Report every line of the records beneath this task that holds the string "agent".

Dataset entries
^^^^

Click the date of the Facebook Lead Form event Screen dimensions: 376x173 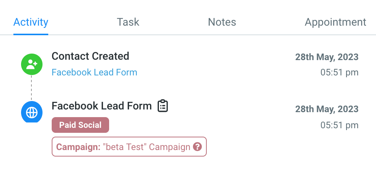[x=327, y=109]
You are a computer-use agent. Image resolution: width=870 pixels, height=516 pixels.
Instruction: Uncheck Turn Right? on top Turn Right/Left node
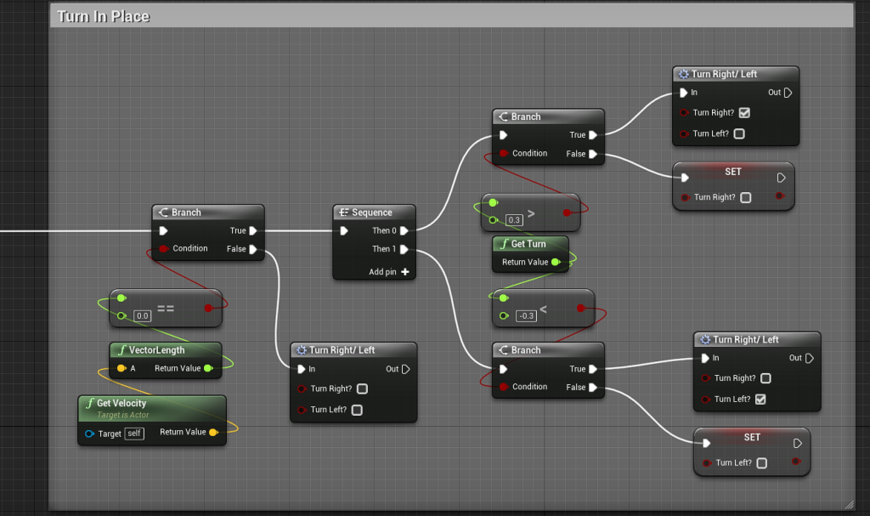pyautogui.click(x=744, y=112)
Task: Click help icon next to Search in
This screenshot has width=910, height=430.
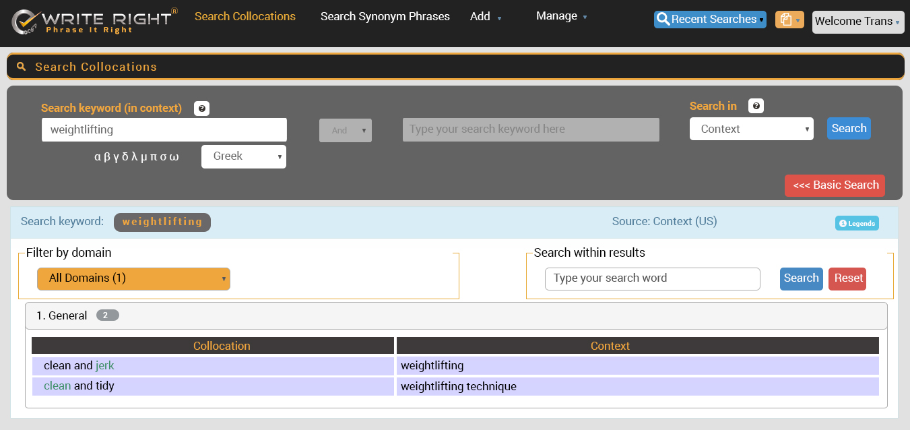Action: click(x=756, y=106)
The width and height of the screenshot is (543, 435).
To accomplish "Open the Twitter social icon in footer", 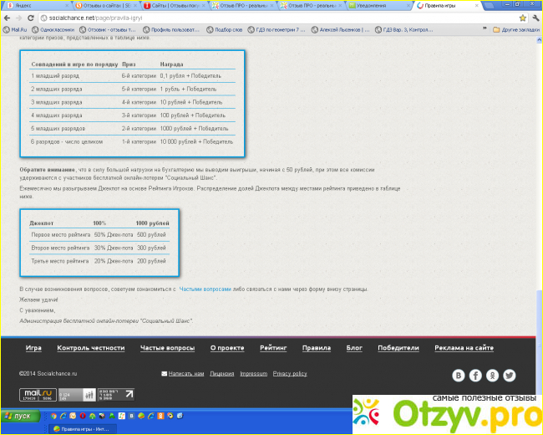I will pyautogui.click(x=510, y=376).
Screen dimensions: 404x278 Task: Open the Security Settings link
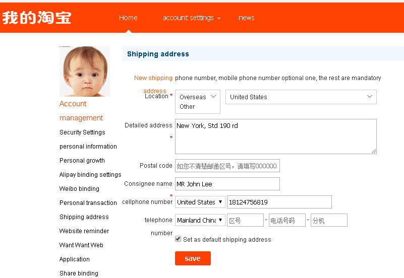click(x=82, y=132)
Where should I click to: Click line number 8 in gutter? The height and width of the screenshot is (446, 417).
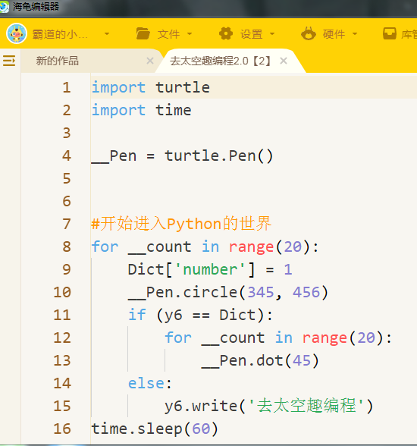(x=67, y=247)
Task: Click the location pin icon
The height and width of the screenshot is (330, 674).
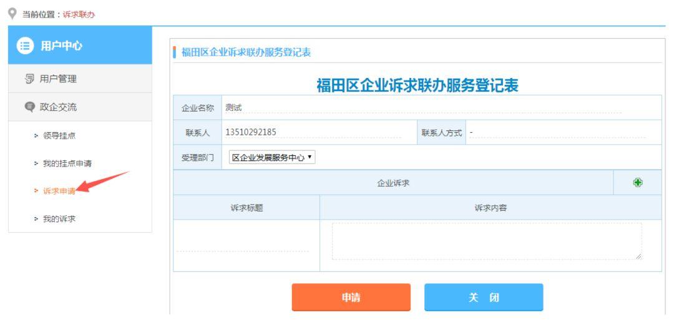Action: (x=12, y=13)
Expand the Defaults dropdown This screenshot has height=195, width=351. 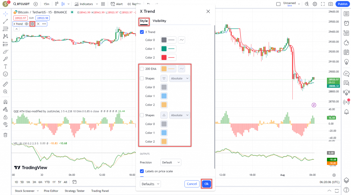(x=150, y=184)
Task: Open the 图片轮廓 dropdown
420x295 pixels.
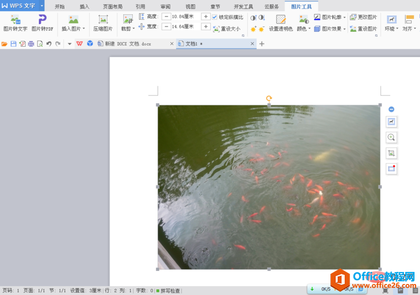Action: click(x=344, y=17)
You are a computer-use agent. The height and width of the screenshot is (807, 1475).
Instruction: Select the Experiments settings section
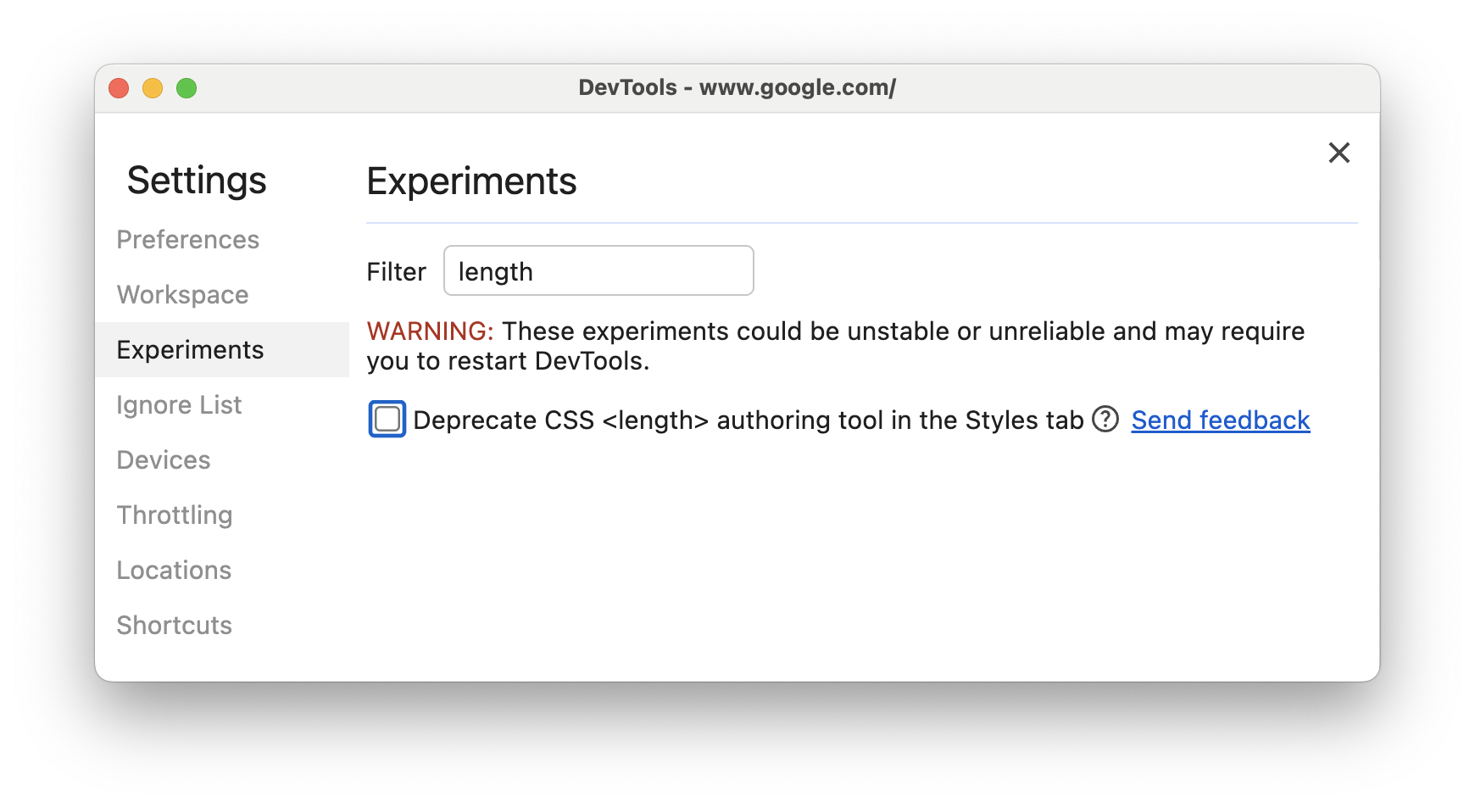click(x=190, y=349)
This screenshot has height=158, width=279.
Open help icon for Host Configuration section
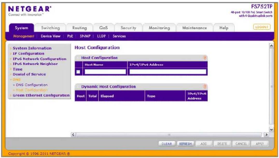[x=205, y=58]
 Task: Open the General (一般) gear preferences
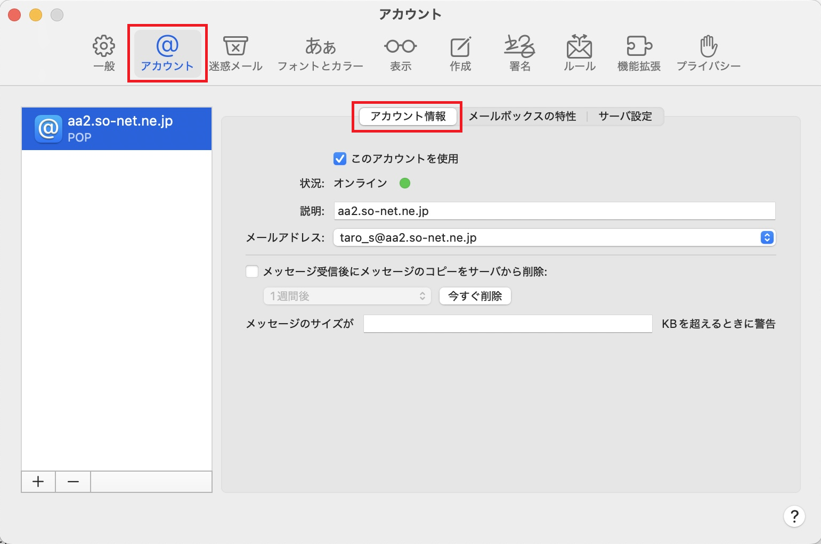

^^^^

**Worked solution**
You are a computer-use agent. Image resolution: width=870 pixels, height=516 pixels.
You are a computer-use agent. The height and width of the screenshot is (807, 1475).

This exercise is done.